Most organisations have an effective instrument that helps leaders make some of the hard decisions: policies!

Policies (administrative policies, HR policies, etc.) are principles and guidelines to help in decision making so that an organisation may be efficient and consistent (among other things) in its operation.

There are at least two reasons policies help leaders in making hard decisions, even the subjective ones or those affecting another person:

  1. Those who crafted the policies already made the decision outside the context of a specific person or situation. It’s not specifically targeting a person, and therefore it’s not personal.
  2. Policies communicate expectations, so people know what will happen. There is no ambiguity.

 

I’m not saying we need to encapsulate everything we do within policies. That would be an overkill.

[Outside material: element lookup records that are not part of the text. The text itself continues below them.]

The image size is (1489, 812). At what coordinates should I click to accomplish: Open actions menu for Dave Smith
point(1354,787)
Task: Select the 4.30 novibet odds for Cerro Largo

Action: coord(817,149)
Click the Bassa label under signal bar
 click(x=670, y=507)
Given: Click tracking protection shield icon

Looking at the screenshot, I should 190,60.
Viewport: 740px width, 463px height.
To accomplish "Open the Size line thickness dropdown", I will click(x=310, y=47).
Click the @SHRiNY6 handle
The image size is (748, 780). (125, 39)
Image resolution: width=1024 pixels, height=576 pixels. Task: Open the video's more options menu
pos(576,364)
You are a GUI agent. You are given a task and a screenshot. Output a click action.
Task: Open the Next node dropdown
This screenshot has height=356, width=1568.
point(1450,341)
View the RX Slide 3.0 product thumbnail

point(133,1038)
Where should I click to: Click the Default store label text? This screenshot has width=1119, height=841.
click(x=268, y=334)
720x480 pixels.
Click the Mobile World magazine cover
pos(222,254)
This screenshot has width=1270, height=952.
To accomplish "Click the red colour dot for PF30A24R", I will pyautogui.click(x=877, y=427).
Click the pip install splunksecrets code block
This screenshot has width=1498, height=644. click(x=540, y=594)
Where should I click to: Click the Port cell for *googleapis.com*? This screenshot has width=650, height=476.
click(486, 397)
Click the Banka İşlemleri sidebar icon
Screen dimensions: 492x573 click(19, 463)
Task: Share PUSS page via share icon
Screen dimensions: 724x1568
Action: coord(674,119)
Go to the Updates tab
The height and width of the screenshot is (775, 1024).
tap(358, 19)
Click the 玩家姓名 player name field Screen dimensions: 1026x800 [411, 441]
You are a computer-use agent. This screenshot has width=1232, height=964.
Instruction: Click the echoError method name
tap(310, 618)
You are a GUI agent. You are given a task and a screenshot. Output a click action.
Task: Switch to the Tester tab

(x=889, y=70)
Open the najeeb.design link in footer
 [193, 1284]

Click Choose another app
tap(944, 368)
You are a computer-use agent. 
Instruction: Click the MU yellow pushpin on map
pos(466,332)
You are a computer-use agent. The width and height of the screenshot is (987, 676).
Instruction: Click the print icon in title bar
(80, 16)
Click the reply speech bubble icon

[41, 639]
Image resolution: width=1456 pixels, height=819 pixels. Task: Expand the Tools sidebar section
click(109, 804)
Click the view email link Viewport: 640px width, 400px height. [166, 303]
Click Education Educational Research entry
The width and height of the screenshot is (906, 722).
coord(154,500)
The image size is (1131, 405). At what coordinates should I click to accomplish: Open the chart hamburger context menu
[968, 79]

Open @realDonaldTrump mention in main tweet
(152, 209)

We could employ the two principles mentioned above, though.

 

1. Make the decision in advance.

Plan ahead. Anticipate what might happen and decide on the expectations and/or course of action.

Leaders can make this decision in consultation with their teams, to facilitate buy-in from team members. Having everyone on the team agreeing to a decision or course of action would make it easier to execute when the need arises.

In Jess’ case, now that they have a new chat group, they could agree as a team that whoever leaves the team should leave the group within a certain number of days, or get removed from the group after that.

A team could agree together that meetings will always start on time, no matter what happens. And if someone is late for a meeting, he/she knows it’s not personal.

“Making a decision in advance, outside the context of a specific person or situation, makes it easier to execute when the need arises.”

 

2. Communicate Expectations.

Having made the decisions, leaders need to communicate those decisions and expectations.

A written set of norms is an excellent way of communicating such expectations. Of course, leaders have to highlight the norms to their team every now and then, so that everyone knows what’s expected of them.

 

Taking the “Person” out of “Personal”

By making decisions in advance and communicating those decisions, I have found it easier to act when the situation arises. No more “I feel bad that I have to do this to you” because it’s now an expected course of action.

For this to work well, however, we have to not allow any exceptions. Otherwise, it becomes “situational” and, therefore, “personal” again.

 

What about you?

What are some areas of your team’s life that might benefit from this way of doing things?

What other ways can you think of that might help make hard decisions easier?